The remarkable support they returned, Hardy says, allowed him to develop a rich, life-affirming bond with them that ultimately made him a better teacher.
“That had a profound effect on my teaching, because I realized how much more you can get out of a class when you see how truly wonderful these students are as individuals, and let them be part of your life,” says Hardy, who’s taught at UNH since 1988.
Helping students to become critical thinkers and problem solvers, Hardy says, means engaging them on a more personal level.
“Teaching effectiveness is being able to make a connection and instill a hunger for lifelong learning.
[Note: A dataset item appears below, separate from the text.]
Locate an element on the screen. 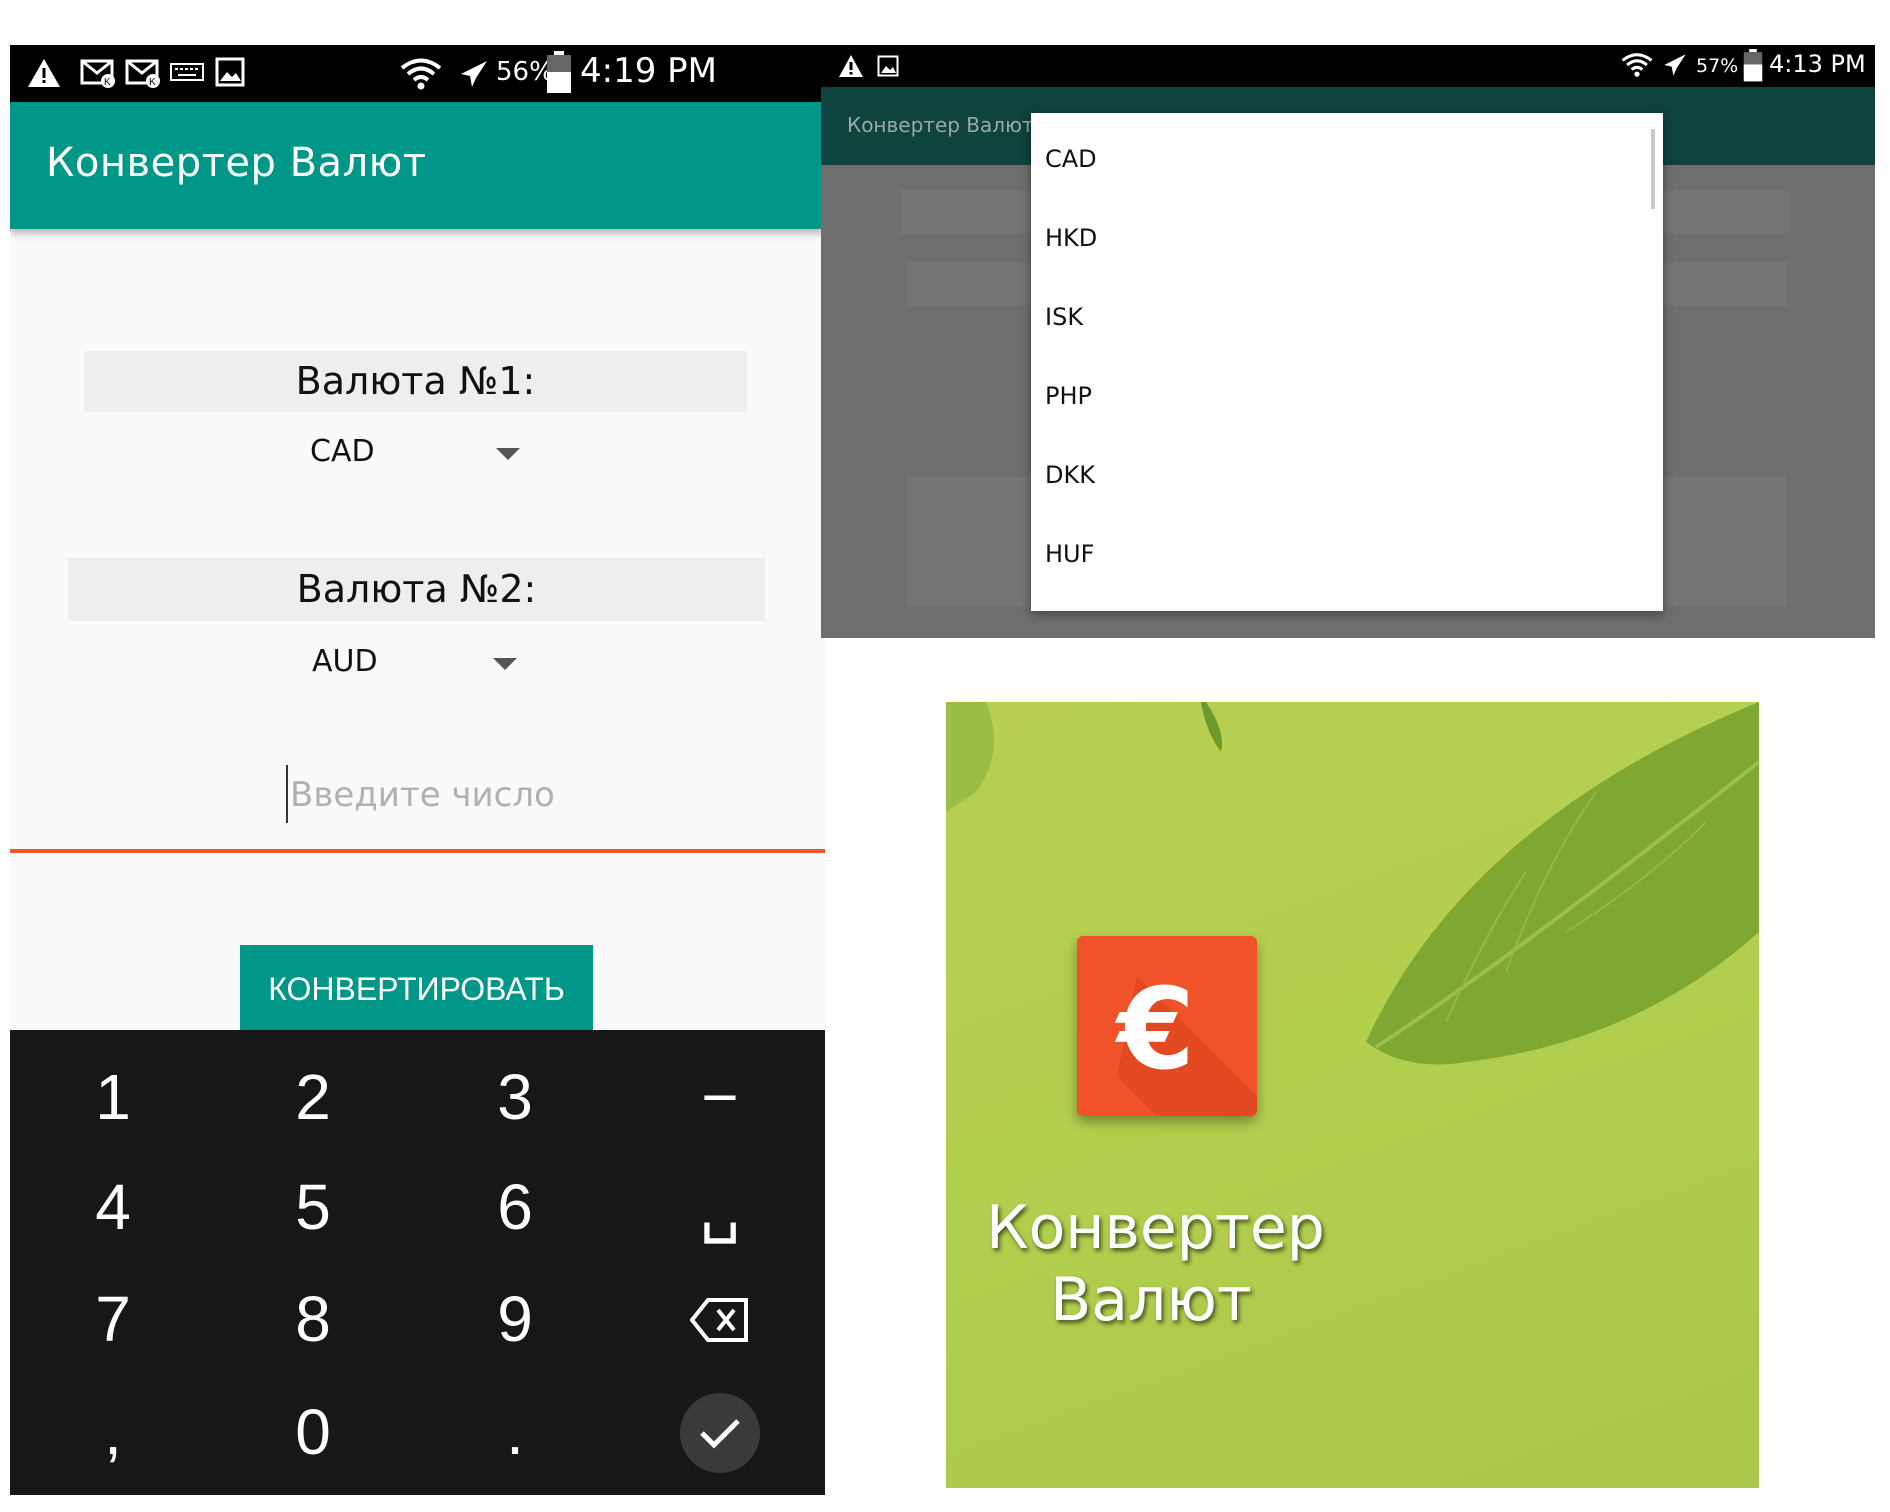  key-4: 4 is located at coordinates (113, 1207).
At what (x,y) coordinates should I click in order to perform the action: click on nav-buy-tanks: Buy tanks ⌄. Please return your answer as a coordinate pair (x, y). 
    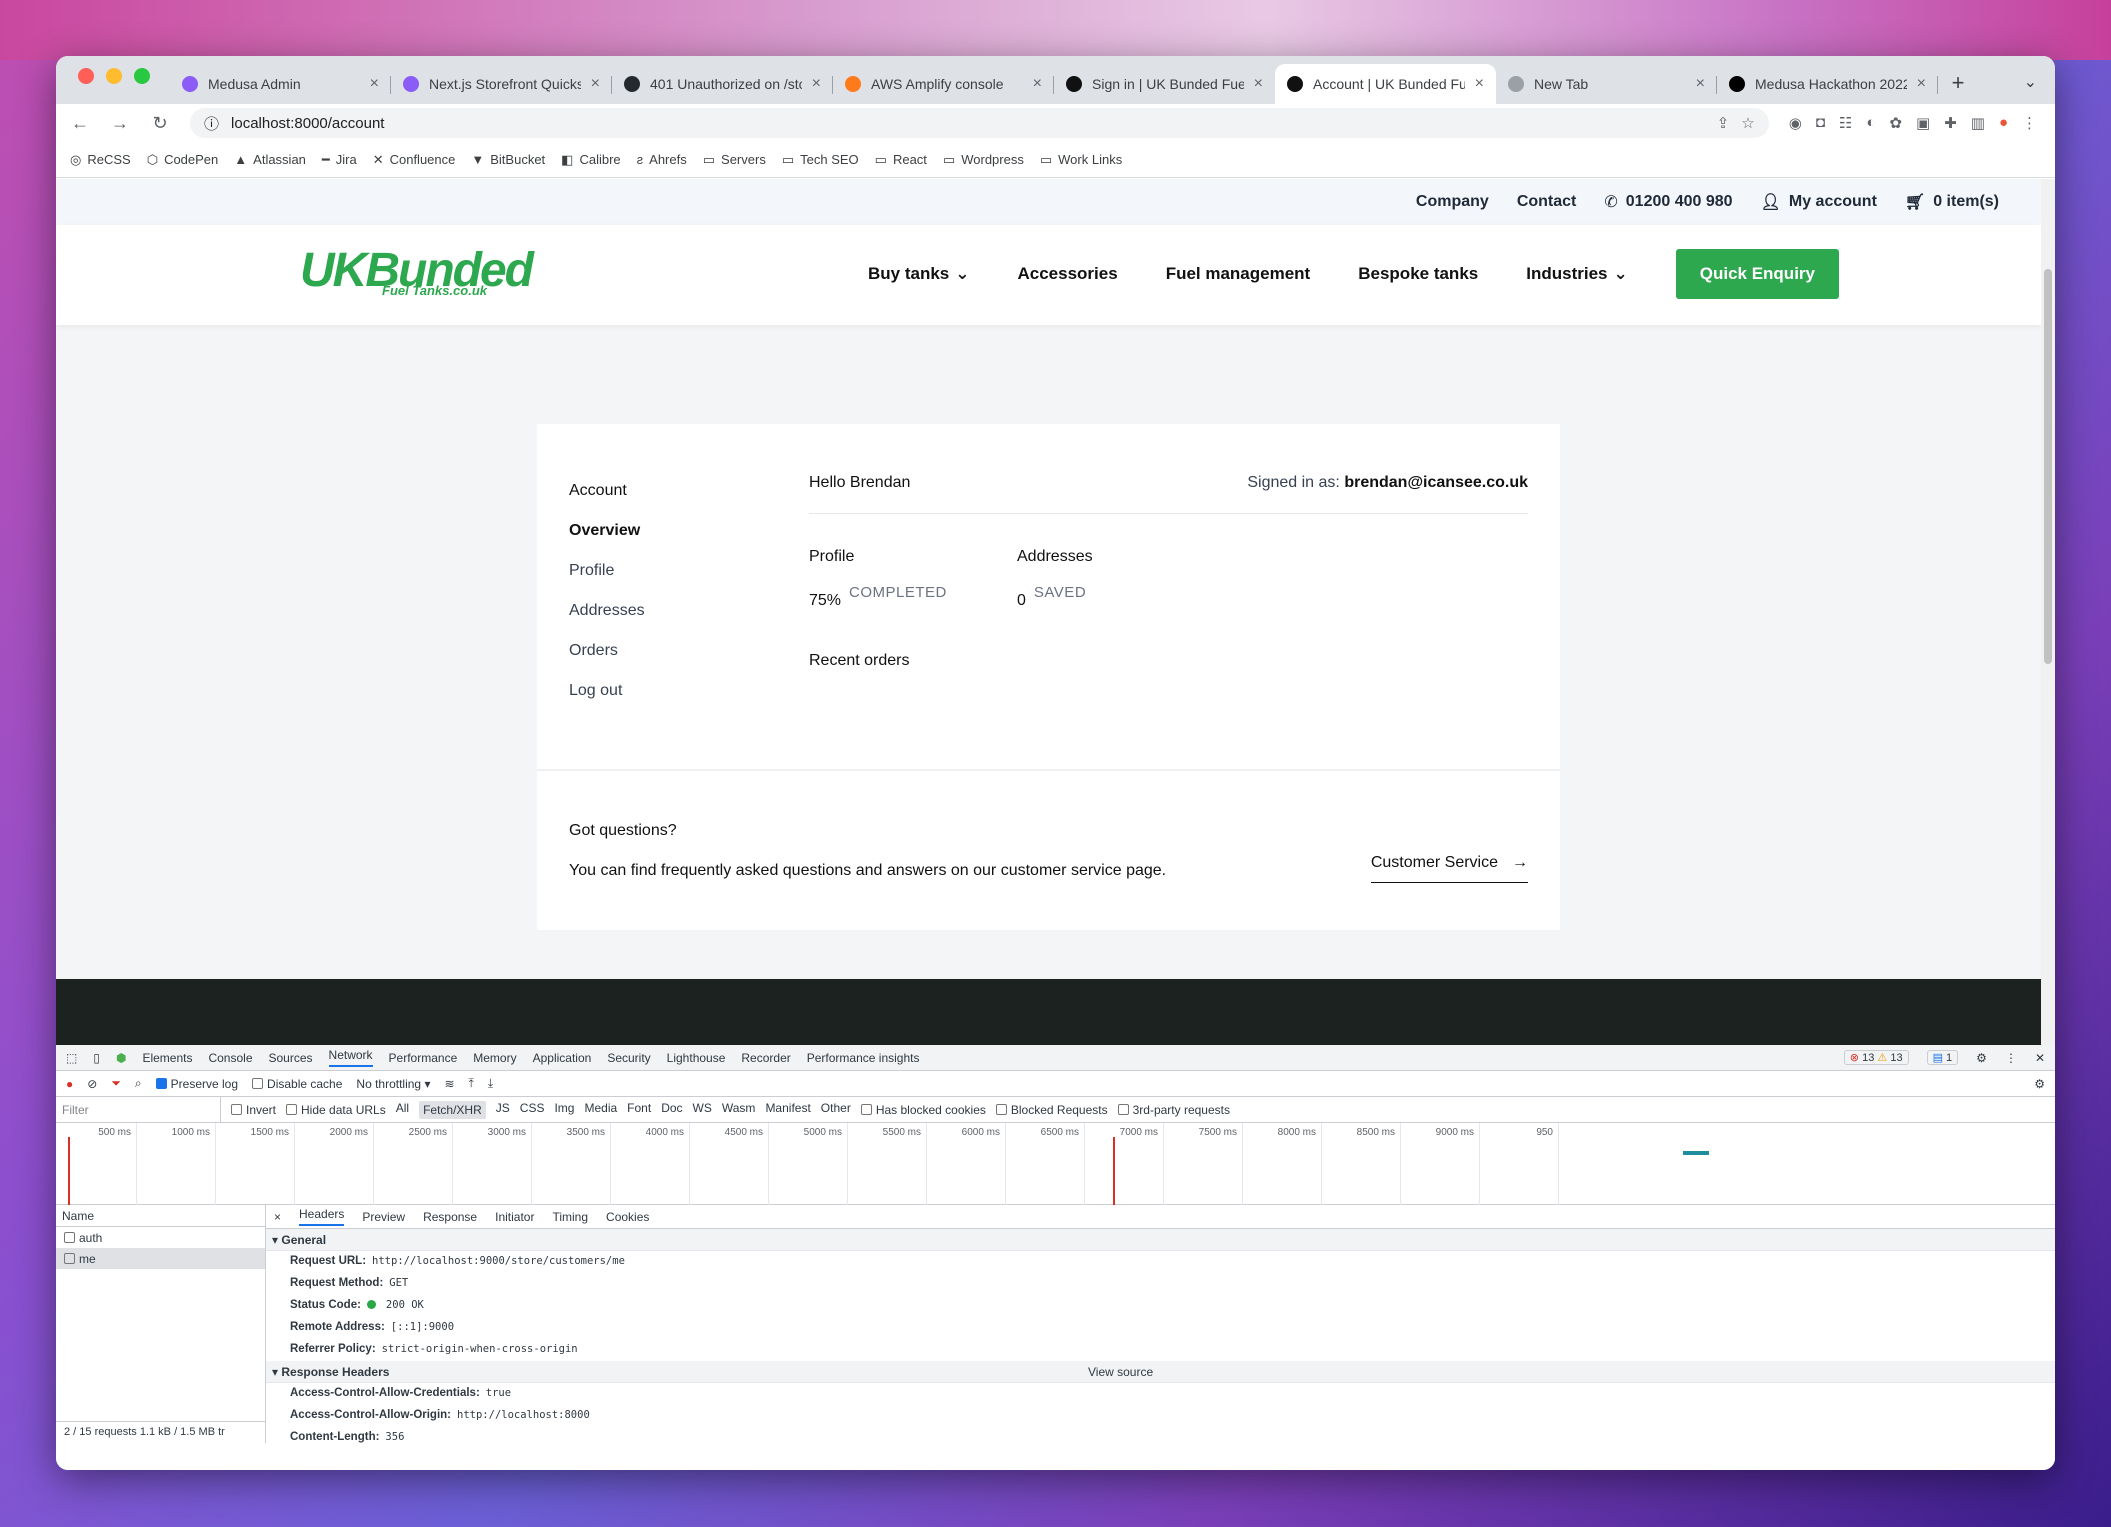
    Looking at the image, I should click on (919, 274).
Steve excels at that,” says Neil Vroman, associate dean of the College of Health and Human Services.
So, Hardy memorizes every student’s name (and some of his classes have had upwards of 80 students). He’s made himself Web-savvy, and uses UNH Blackboard extensively. And he keeps the pace lively and interactive—fostering debate between students, asking them to critique each other’s work, and training an eye on anyone trying to duck a question.
“Many students come in here and think, ‘Sports studies? This’ll be easy,’” Hardy says. “But then a few weeks later they’re saying, ‘Uh-oh. This is serious!’”
Hardy co-wrote Sport Marketing, a textbook now in its third edition, printed in six languages, and used in classrooms around the world.
He also helped launch the Charles Holt Archives of American Hockey, at the Dimond Library. A collaboration of faculty, students, and staff, it allows students to dig into primary sources—a process many find transformative.
Hardy and his wife, Donna, a longtime UNH employee, are active in Operation Hat Trick, a program in UNH Athletics, which donates hats to wounded soldiers in memory of Nate Hardy. He also serves as the faculty representative to the NCAA and chairs the President’s Athletics Advisory Council.